Some conversations were more private. One student went through a tough breakup when her boyfriend ran off with her best friend. We spent weeks talking via Zoom chat as she processed the pain.

When you don’t worry about bumping into peers in the hallway after class, it’s so much easier to bare your soul. But this closeness wouldn’t last.

The Florida university system, following the no-mandates-mandate of Gov. Ron DeSantis, R, decreed that all schools would open face to face for the fall 2021 semester and that real-time remote teaching would be left behind.

Of course, many of my colleagues wished Zoom good riddance, the ones for whom managing screen sharing, chatting, “Speaker View” and “Gallery View” was more confusing than tracking tenure. Even Google’s search results bear out professors’ frustration; the first hit for “Zoom in the university classroom” yields a listing from which the algorithm extracted this snippet of text as the most relevant preview: “Get Help.”

But for me, Zoom was the thing providing help, not demanding it.
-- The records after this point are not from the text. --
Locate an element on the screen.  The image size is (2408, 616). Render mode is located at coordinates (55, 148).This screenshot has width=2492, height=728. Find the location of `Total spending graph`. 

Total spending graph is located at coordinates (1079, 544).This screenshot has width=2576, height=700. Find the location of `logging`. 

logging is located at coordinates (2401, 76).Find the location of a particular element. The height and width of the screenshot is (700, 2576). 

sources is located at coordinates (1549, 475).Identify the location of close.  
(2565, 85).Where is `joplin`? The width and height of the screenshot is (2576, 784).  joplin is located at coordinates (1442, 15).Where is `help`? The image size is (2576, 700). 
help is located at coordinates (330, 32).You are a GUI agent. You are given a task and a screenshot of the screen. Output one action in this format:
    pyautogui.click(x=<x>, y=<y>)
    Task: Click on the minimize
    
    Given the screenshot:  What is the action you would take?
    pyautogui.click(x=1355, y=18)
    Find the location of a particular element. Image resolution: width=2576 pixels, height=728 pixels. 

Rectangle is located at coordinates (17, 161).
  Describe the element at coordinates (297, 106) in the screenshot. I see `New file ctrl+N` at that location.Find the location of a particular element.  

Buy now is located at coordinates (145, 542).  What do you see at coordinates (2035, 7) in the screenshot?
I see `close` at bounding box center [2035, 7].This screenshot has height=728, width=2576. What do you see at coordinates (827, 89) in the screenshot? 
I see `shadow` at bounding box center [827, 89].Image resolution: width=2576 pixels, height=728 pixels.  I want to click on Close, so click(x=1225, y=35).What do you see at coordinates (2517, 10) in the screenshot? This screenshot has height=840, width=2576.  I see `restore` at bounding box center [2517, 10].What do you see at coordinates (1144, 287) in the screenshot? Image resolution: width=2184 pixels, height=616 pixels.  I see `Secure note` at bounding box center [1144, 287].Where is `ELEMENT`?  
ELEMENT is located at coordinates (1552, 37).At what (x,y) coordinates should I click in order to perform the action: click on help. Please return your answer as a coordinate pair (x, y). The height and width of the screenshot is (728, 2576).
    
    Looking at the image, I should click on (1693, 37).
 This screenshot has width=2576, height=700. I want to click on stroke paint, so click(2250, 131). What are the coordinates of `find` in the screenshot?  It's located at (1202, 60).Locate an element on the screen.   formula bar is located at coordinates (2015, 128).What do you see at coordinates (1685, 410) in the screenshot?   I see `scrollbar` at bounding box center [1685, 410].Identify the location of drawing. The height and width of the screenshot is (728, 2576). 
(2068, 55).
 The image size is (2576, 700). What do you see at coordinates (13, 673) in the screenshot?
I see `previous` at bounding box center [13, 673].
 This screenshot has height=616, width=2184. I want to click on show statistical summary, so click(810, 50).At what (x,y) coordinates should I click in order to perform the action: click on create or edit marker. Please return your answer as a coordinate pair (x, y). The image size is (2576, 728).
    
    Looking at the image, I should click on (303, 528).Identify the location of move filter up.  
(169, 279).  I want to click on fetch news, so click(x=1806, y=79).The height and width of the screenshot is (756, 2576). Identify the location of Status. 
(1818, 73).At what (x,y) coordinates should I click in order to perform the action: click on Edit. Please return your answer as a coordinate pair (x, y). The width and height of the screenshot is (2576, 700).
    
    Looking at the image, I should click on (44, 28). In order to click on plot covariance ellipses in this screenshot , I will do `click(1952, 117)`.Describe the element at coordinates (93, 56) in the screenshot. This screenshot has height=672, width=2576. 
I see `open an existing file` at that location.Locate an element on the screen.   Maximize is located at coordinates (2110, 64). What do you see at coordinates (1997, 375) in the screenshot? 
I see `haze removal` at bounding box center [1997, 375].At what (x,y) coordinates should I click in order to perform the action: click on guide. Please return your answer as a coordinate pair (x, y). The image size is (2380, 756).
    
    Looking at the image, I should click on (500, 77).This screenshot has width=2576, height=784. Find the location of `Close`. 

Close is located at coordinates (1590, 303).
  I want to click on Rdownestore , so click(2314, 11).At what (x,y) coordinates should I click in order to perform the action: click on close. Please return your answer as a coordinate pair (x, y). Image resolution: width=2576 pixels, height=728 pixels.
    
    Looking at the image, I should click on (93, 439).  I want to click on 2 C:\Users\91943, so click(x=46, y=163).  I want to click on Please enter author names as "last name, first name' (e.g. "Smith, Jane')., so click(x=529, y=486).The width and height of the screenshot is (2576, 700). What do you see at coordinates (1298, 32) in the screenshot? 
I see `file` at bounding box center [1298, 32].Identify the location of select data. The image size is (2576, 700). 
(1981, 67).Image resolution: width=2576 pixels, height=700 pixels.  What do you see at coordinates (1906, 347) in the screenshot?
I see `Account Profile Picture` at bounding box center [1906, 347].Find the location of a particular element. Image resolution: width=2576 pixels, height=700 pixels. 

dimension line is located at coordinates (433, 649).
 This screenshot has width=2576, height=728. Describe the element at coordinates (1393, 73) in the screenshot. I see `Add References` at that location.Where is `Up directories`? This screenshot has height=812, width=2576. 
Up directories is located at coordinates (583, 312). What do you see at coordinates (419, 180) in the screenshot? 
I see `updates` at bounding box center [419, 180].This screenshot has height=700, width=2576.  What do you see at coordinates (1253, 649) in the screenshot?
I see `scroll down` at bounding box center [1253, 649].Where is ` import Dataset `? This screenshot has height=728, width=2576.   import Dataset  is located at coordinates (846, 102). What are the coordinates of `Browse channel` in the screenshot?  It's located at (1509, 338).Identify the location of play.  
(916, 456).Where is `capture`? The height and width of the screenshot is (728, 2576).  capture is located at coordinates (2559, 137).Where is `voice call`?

During a time of intense isolation with students scattered all over, it knit us tighter than ever.

Now I look out at my classrooms and something’s gone. We’re not as close, and students tell me that in face-to-face classes, it’s unlikely we will be. It’s simple. They won’t be comfortable revealing themselves in front of people they don’t really know anymore. They’ll come to class, they’ll learn (I hope), and they’ll leave. There’s none of the intimacy we had with Zoom.

I miss it, and wish I could get it back. Even if it means pajamas.

Neil Reisner is a professor of journalism at Florida International University and a newspaper reporter.